In this week’s Success Newsletter, I would like to explain the link between your values and your misery or success.

First a quick update:

“Women to blame for men cheating”
Listen to the controversial interview I gave to Hits and Favorites with Richard Stevens on Lori St. James for my response to a book by Gary Neuman, a marriage counselor that claims when men cheat it’s women’s fault because they don’t show enough appreciation to their man. Listen here where I reveal the major errors in Neuman’s conclusions. 

Now let’s talk about clashing values and your success or failure.

Divorce attorneys identify that the top two causes for divorce are money and sex. What the divorce attorneys fail to tell you is that the real cause of divorce is arguments over money and sex. In other words, the arguments stem over clashing values and beliefs regarding money and sex. Clashing values lead to the breakdown of relationships, friendships and businesses. Identical or complimentary values lead to flourishing relationships in all areas of life.

I have said before that the very first step to success is to identify what you want in life. And to do that, you need to clearly establish what is important and meaningful to you – your values. Values can be defined as: A principle, standard, or quality considered worthwhile or desirable. In other words, your Core Values is a list of the primary things or qualities that are important in your life.
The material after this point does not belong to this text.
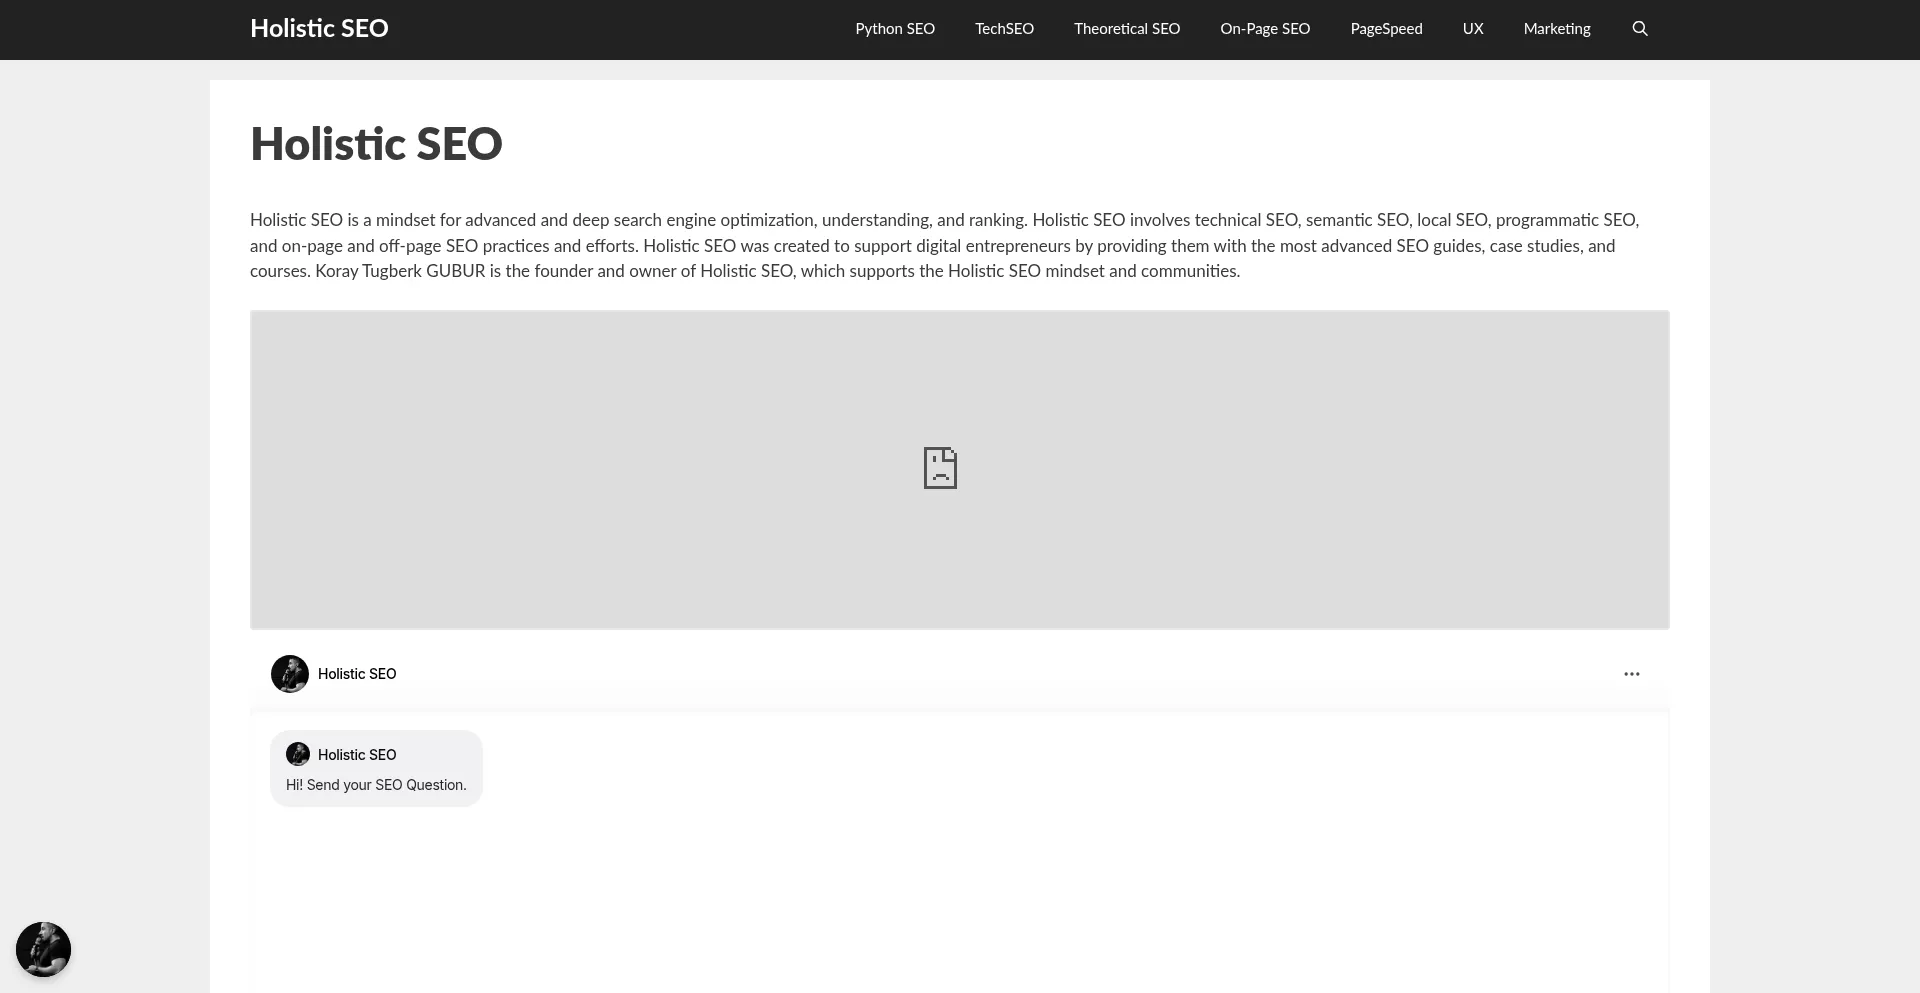The width and height of the screenshot is (1920, 993).
Task: Click the large Holistic SEO page heading
Action: point(376,144)
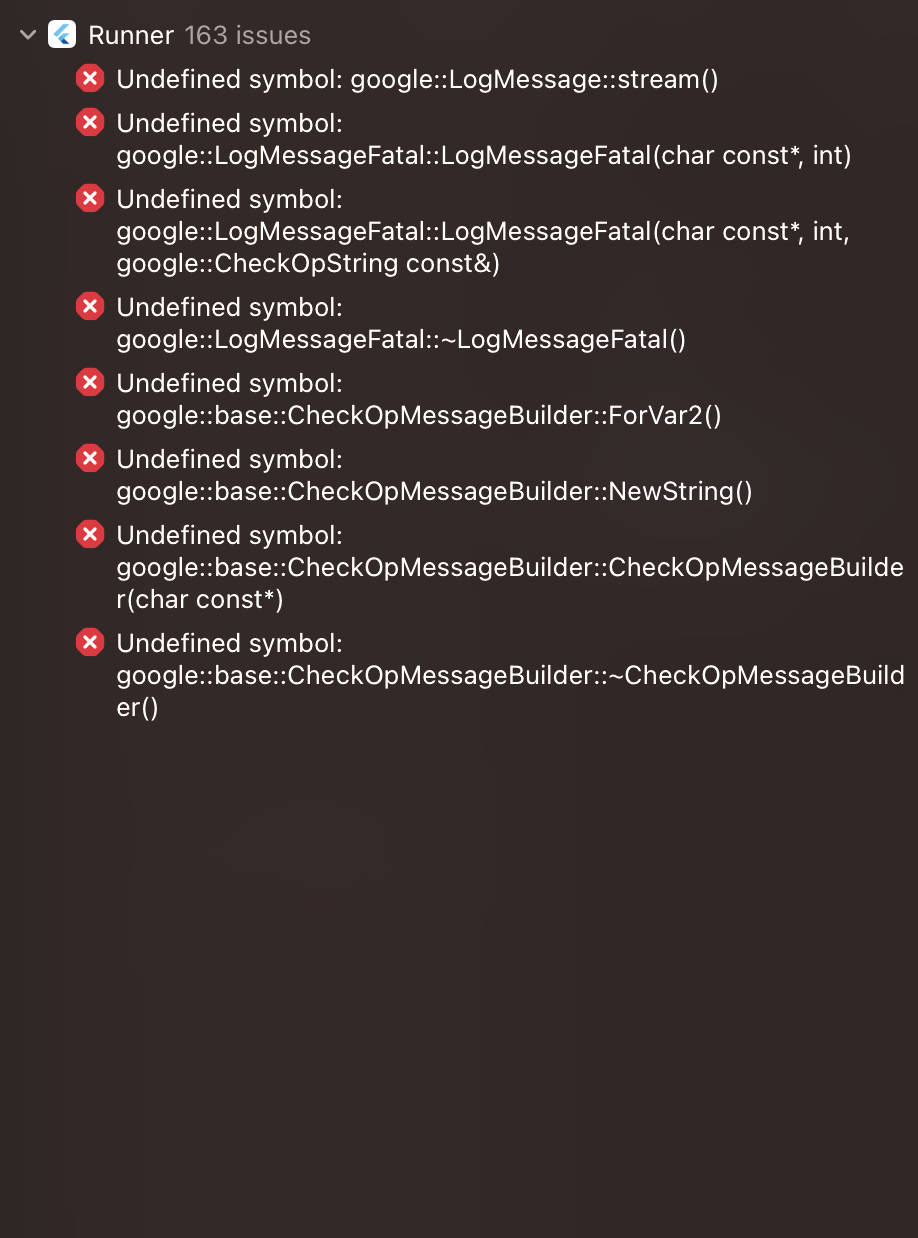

Values vary from one person to another: Affection and compassion to freedom and God, from intimacy and leadership to purpose and trust, from security and wealth to wisdom and winning. In my book, soul mates, I offer a long list of over 100 values to help you to identify your Core Values.

In a moment, I will share with you the exercise to help you establish your core values – your top ten values but first, I would like to clarify a major misconception. When I mention clashing values people often respond with “But I thought opposites attract?” and some people even cite examples of healthy marriages that have lasted decades; where the husband and wife seem so different like chalk and cheese. Opposites do attract but only in terms of personality and not in terms of character or values. A quiet introverted person can love the company of an exuberant extrovert. A highly talkative person can thrive on the company of someone who enjoys listening rather than speaking. A person who enjoys letting go and being led can flourish in the company of someone who takes initiative and leads. But a person who believes in morality and justice cannot last long in the company of someone who believes in stealing, lying and cheating.

The “personality” is vastly different to the “character”. For example, one personality profile divides people into four categories: Talker, Doer, Thinker and Watcher. In very simple terms, the Talker is the highly talkative and expressive person; the Doer is the highly active, physical and decisive person; the Thinker is the pensive, reflective, philosophical person and; the Watcher is the quiet person that enjoys standing back, studying and observing. Each one of us is a combination of those four types but we tend to display two dominant traits. Thus, for example, the Talker-Doer is well matched to the Thinker- Watcher since they can balance each other.

A person’s “Character” though, relates primarily to their moral and ethical traits and principles i.e. their deeper values.

Thus the extroverted Talker – Doer, may love the company of the introverted Thinker-Watcher until they find out their morals and values are entirely opposite. For example, Rob was loud and extroverted while his girlfriend Paula was shy and introverted and yet they could talk for hours on end; they loved nature, beauty, music and art and Paula was thoroughly entertained by Rob’s antics, jokes and eccentricity. Their problems arose when Rob learned that Paula engaged in recreational drugs and lied to grow her investment business. While Paula and Rob both valued money and success they had other key values that clashed: One of Rob’s top ten values was honesty and personal health while Paula prized money and financial security above all else and didn’t care what she had to do to get that. Paula also didn’t mind lying or breaking the law to do drugs. Paula defined success as being rich – no matter what it took to get there – she and Rob had a huge argument one time because Paula was praising the financial success of an adult actress in spite of what she did to herself to get that money. Rob didn’t fully realize the significance of the clashing values between himself and Paula until she cheated on him and went to great lengths to hide the betrayal. Paula didn’t value honesty, loyalty and truth or her personal health.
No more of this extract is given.